Proseguono ininterrottamente le operazioni di ricerca nel lago di Vico, nel Viterbese, per ritrovare Luigi Cavallari, coniuge di Eugenia Roccella, ministra per la Famiglia, la Natalità e le Pari Opportunità. L’allarme è scattato nel tardo pomeriggio di sabato, lanciato direttamente dalla ministra dopo che l’uomo non è più riemerso in seguito a un tuffo in acqua.

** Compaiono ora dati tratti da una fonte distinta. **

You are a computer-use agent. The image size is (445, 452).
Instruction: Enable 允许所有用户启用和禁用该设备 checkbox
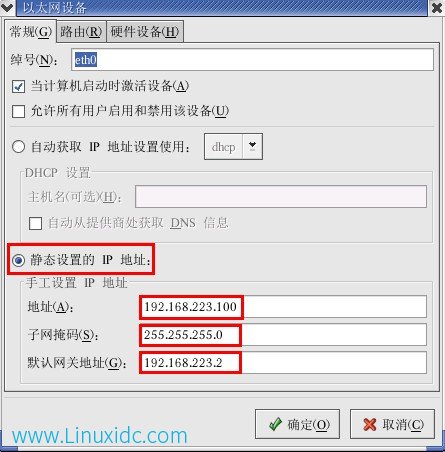18,111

Una mobilitazione nazionale: in campo droni e sommozzatori

La macchina dei soccorsi si è attivata immediatamente e sta vedendo il coinvolgimento di reparti specializzati provenienti da diverse regioni d’Italia per coprire ogni possibilità d’intervento:

  • I primi interventi: Nella notte sono arrivati sul posto i sommozzatori dei Vigili del Fuoco di Napoli, seguiti all’alba dalle squadre di Firenze.
  • Tecnologia subacquea: Oltre alle ispezioni visive, i tecnici stanno utilizzando strumentazioni di ultima generazione come i ROV (veicoli subacquei filoguidati dotati di telecamere), ecoscandagli e termocamere.
  • Supporto da Milano: In serata è atteso un ulteriore team di Milano equipaggiato con un drone sottomarino speciale, fondamentale per eseguire scansioni ancora più accurate del fondale.

Le difficoltà dei soccorritori: visibilità vicina allo zero

A rendere le operazioni particolarmente drammatiche sono le condizioni ambientali del lago artificiale. Il vicario del prefetto di Viterbo, Andrea Nino Caputo, ha descritto lo scenario come estremamente complesso:

“La visibilità è molto bassa già a pelo dell’acqua e, man mano che si scende in profondità, si riduce fino a diventare pressoché nulla. Si sta facendo tutto il possibile in un contesto davvero complicato e doloroso.”